My mother has vascular dementia and possibly Alzheimer's disease, and when she fell and fractured her pelvis two years ago, the physical therapist at her rehab center suggested HipSavers--a girdle-like garment you wear under your pants, with three soft disc pads built in, one pad in the back over the tailbone and one on each hip. Mom has been wearing them since she recovered from her fracture, and though she's been found on the floor of her memory care facility a few times (she forgets to use her walker), she has had no more injuries. Some people object to wearing them, but in my mother's case she does not, as she forgets she has them on. If falling is a concern, and you want to avoid your loved one having to spend weeks or months in the hospital and rehab, I highly recommend HipSavers. They're fairly new, but you can find them online.

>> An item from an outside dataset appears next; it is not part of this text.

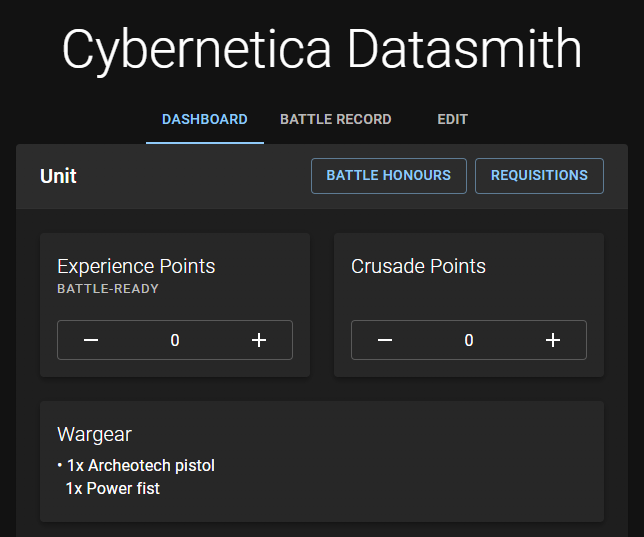The image size is (644, 537).
Task: Go to the Edit tab
Action: click(x=452, y=119)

There are many missing pieces in fall prevention efforts. For example: A recent study published in the Journal of Clinical Nursing showed that 1 in 6 older people who lived at home were under-nourished and at risk of malnutrition. Low levels of certain minerals can cause dizziness and balance problems. Another report showed vitamin D helped reduce falls. It’s hard to get strength or balance if you lack the nutrients that help improve either problem. Another issue is how drugs deplete certain nutrients. This is an area that gets too little attention. A research report in the January 2009 Journal of American Geriatrics Society showed a lack of effect of Tai Chi had on preventing falls. Then there is another that says exercise is good. No doubt exercise is beneficial but it seems everyone needs to be properly assessed to make sure the benefits out weigh the risks. The CDC focuses on exercise and overlooks bed falls while statistics show it is an issue. The statistic below is from the CDC: Difficulty performing activities of daily living among Medicare beneficiaries, ages 65+: US, 2006 figures: Non-institutionalized Getting In/Out of Bed/Chair 11.9% Using Toilet 4.8% We have big gaps in getting important information out about falls causes. Too many programs rely on those who are not well informed about leading causes of falls and fall deaths or how to prevent them. According to the National Safety Council (nsc.org) falls from bed are the second leading cause of fall death after stairs and steps. Here is the web address for the quiz: http://nsc.org/resources/issues/falquiz.aspx Device safety in fall prevention programs are another area of concern where the focus is on cheap cost not safety or effectiveness. Too many devices are not used as intended while the recommenders don't know the intended use. We have a long way to go in fall prevention this includes educating the educators.